## Pixel coordinate grounding data

::::

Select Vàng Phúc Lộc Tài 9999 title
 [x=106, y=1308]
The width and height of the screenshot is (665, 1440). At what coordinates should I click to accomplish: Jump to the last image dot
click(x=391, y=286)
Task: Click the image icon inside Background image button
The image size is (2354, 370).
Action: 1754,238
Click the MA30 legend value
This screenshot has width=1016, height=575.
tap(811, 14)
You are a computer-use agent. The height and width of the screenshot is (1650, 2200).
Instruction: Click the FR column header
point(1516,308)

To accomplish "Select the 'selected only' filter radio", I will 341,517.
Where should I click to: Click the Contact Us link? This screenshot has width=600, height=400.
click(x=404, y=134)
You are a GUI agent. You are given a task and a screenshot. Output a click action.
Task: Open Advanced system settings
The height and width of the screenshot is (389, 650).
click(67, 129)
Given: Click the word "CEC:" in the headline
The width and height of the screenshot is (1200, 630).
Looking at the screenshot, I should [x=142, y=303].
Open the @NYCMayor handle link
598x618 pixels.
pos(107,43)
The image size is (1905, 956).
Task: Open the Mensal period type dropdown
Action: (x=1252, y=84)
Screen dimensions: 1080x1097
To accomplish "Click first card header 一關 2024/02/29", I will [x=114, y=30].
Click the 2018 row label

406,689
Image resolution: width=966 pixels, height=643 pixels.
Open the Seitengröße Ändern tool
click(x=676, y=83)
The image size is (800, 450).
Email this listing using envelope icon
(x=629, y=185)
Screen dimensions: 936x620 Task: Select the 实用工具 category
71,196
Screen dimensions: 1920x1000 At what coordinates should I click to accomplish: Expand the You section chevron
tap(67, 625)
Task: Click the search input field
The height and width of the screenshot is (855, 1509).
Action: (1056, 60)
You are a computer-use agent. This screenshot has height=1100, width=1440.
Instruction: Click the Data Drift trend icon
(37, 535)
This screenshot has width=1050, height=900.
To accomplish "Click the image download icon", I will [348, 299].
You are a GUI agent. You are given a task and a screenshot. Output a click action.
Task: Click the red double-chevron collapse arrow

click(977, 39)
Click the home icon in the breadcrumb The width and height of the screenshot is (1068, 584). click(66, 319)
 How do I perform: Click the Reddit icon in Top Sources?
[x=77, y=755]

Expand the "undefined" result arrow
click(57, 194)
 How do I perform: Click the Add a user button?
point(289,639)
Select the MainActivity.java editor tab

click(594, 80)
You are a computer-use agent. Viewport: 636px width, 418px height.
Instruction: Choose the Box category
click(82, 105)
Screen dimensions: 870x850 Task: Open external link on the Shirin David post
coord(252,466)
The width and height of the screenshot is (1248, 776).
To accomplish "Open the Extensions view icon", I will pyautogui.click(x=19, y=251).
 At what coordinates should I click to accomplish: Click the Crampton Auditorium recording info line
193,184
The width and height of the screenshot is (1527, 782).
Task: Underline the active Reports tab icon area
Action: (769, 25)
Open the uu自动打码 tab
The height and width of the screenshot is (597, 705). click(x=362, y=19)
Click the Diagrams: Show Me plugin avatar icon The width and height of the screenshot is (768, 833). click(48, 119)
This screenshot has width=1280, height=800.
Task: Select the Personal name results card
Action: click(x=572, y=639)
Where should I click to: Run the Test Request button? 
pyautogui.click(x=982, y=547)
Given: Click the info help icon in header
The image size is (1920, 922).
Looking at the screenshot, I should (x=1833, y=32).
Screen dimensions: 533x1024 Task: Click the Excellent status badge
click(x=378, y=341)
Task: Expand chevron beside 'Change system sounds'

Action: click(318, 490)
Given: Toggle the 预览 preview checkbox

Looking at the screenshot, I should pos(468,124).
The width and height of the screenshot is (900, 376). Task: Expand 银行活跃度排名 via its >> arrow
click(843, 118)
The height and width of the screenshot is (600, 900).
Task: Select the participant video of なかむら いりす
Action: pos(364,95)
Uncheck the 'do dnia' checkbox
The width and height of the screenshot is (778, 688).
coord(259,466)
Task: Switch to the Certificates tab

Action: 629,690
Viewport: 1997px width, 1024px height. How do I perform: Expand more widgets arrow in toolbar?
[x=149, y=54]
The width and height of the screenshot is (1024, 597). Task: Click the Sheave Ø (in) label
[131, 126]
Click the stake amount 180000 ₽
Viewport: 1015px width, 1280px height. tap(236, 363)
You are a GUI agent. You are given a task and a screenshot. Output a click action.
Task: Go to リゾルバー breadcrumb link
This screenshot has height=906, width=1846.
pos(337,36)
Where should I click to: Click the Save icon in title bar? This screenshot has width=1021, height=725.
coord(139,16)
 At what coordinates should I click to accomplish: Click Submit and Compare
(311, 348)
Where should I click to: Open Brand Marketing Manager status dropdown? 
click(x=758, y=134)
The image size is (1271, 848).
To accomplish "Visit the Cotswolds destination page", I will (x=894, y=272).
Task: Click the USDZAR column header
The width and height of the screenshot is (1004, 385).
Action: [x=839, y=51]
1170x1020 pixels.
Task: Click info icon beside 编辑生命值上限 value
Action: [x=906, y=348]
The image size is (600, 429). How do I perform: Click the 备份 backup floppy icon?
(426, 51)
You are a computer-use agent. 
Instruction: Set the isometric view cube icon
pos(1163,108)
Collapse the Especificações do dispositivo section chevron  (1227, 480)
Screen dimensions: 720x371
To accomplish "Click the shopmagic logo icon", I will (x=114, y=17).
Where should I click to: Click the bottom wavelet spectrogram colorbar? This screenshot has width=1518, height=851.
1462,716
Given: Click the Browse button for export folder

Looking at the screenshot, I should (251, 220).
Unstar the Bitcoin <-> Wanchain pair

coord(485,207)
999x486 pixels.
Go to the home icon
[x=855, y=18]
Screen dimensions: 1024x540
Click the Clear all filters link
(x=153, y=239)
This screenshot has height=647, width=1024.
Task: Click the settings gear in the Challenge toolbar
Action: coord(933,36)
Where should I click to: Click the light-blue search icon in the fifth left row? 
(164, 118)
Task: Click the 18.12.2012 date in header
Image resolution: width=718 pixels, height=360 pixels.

::::

## TO DO
When you reach the line containing "Where should I click to: Click the bottom" in the data above, retype it and each line after it through the final one, exactly as written.

## WRITTEN RESPONSE
Where should I click to: Click the bottom wavelet spectrogram colorbar? This screenshot has width=1518, height=851.
1462,716
Given: Click the Browse button for export folder

Looking at the screenshot, I should (251, 220).
Unstar the Bitcoin <-> Wanchain pair

coord(485,207)
999x486 pixels.
Go to the home icon
[x=855, y=18]
Screen dimensions: 1024x540
Click the Clear all filters link
(x=153, y=239)
This screenshot has height=647, width=1024.
Task: Click the settings gear in the Challenge toolbar
Action: coord(933,36)
Where should I click to: Click the light-blue search icon in the fifth left row? 
(164, 118)
Task: Click the 18.12.2012 date in header
Image resolution: width=718 pixels, height=360 pixels.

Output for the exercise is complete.